▸ REQUIREMENT A
Write out the restaurant letter from "At this point" down to "on the bar.", substituting "counter" for each "bar".

## Start SOURCE

Etiquette lesson for Customers
February 10, 2010
My dearest Stephanie,
Last Sunday, this woman (who has been a regular diner for years) burst into Asian-Fusion Two and maade a beeline for Boo. She wanted to order take-out and a bottle of wine, she said, and she wanted Boo to take care of her. In her brain, which is a tiny little pea-sized thing compared to her ego, she was demonstrating her profound benevolence in bestowing upon Boo the privilege of serving her and thus receiving her generous tip.
“We have to do the wine at the bar,” he told her. This is true. You can’t just walk into a restaurant and order a bottle of wine for take-out. It was a Sunday, when liquor stores are closed, and while state law allows you to take the remainder of a bottle you’ve been drinking at dinner home with you, if you want to take a bottle out of the restaurant, it has to be uncorked first. I find the whole thing ridiculous, actually, but the law is the law.
Besides all this, though, Boo was trying to take care of me because he knows how bad business is for me on Sunday nights.
“Do you want to put your take-out order in at the bar too? It’s easier that way,” he added.
“Whatever you say, darling, but I want to make sure you take care of me,” she insisted.
Boo opened a tab on my register, under my employee id number, and punched in her food order. He told me which bottle to get, and I uncorked it and poured her a glass as protocol demands. Then he went back to the dining room. (Do you see what’s going on here? The woman didn’t.)
She sat at the bar making small talk until eventually her food arrived, and she asked for her bill. It was $80–$45 for food and $35 for wine. Upon receiving the bill, she proceeded to gracelessly and excessively discuss how she would tip us, doing the math out loud. She announced that she would write the tip on the credit card receipt for Boo and tip me in cash.
“Boo entered your tab on my register under my number, so it’s best to give him the cash,” I told her.
At this point Boo came to lounge at the end of the bar, and she handed him a $10 bill.
“This is for you Boo.” Apparently, she felt it deeply important to verbalize the obvious. I mean, why else would she be handing him a $10 bill?
Boo protested, putting the bill back on the bar.
“Give it to Stella,” he said. Do you see what’s happening here? Again, the woman didn’t. I surely don’t deserve it, but Boo is very good to me.
She insisted he take it; he refused. This game continued for a few minutes. Then she turned to me.
“Stella,” she said. “Will you make sure Boo gets this?”
“Oh don’t you worry,” I said to her. “It would be my pleasure. Boo is quite stubborn, but I have my ways. Usually it involves stuffing money in his pocket and running away really fast.” At this, Boo laughed.
I don’t suppose you’ll be surprised to know that she just wouldn’t let it drop.
“Because I really want Boo to have some of this.”

## End SOURCE
## Start EXERCISE MATERIALS

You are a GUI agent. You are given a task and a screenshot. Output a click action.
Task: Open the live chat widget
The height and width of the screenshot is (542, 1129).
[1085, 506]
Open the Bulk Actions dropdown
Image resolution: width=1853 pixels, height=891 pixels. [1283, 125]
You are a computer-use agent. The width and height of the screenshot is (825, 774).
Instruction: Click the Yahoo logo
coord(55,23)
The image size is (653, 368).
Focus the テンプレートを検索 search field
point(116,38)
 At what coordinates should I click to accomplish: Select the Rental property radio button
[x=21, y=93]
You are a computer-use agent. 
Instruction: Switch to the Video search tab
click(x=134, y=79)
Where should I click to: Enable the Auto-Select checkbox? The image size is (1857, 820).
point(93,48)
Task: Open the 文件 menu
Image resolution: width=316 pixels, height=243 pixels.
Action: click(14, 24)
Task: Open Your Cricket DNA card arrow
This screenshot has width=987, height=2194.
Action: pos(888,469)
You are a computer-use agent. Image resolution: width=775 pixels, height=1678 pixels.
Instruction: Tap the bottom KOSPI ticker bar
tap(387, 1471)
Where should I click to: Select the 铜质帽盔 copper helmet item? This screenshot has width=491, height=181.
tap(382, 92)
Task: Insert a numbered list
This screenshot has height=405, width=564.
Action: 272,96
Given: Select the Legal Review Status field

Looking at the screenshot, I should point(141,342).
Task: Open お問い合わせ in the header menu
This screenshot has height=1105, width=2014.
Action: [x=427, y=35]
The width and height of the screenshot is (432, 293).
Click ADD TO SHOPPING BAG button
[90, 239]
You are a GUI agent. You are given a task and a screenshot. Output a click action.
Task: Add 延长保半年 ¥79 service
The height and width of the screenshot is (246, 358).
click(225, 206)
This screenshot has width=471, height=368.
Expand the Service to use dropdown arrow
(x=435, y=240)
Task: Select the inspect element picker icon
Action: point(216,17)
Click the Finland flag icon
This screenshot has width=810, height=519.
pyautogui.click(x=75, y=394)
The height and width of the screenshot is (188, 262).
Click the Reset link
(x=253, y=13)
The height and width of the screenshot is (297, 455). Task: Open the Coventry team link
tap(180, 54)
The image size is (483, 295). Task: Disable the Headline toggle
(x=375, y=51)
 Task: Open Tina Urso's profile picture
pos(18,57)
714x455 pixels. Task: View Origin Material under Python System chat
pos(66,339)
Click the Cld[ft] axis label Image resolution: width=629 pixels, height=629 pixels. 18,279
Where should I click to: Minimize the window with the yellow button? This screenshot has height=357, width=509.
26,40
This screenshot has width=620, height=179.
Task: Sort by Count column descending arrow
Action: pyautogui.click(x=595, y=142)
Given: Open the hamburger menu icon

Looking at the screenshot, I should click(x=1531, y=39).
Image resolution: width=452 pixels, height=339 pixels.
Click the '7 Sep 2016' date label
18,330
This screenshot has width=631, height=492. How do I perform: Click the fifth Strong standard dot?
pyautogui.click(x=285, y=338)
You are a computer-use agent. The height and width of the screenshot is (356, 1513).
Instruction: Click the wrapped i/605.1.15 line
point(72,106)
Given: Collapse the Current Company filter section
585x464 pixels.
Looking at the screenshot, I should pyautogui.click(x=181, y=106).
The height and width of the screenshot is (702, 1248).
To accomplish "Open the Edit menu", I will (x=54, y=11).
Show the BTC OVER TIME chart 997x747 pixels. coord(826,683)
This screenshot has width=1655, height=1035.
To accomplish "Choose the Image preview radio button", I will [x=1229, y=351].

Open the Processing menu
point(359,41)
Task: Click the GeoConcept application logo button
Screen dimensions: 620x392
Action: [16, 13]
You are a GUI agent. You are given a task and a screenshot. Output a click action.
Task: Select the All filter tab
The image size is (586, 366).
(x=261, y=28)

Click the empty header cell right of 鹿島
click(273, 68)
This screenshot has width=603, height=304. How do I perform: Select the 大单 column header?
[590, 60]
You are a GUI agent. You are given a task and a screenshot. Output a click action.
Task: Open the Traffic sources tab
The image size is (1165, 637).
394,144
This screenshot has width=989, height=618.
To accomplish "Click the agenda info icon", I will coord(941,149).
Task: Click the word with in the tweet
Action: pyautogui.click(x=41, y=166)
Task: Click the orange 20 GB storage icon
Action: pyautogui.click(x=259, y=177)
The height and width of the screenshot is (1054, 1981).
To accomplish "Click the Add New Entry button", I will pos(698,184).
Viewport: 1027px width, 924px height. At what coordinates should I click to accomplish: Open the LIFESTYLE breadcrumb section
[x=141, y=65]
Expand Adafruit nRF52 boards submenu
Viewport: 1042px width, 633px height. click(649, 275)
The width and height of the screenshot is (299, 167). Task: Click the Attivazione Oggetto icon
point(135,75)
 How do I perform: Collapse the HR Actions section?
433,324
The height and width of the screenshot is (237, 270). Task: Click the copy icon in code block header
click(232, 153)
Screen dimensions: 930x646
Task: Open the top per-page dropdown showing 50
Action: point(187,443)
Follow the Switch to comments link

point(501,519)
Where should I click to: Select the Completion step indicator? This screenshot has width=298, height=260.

## End EXERCISE MATERIALS

▸ REQUIREMENT B
Quote the records word for word, from the line containing "This screenshot has width=989, height=618." down to the line containing "Action: pyautogui.click(x=259, y=177)", both lines included.

▸ COMPLETE OUTPUT A
At this point Boo came to lounge at the end of the counter, and she handed him a $10 bill.
“This is for you Boo.” Apparently, she felt it deeply important to verbalize the obvious. I mean, why else would she be handing him a $10 bill?
Boo protested, putting the bill back on the counter.

▸ COMPLETE OUTPUT B
This screenshot has width=989, height=618.
To accomplish "Click the agenda info icon", I will coord(941,149).
Task: Click the word with in the tweet
Action: pyautogui.click(x=41, y=166)
Task: Click the orange 20 GB storage icon
Action: pyautogui.click(x=259, y=177)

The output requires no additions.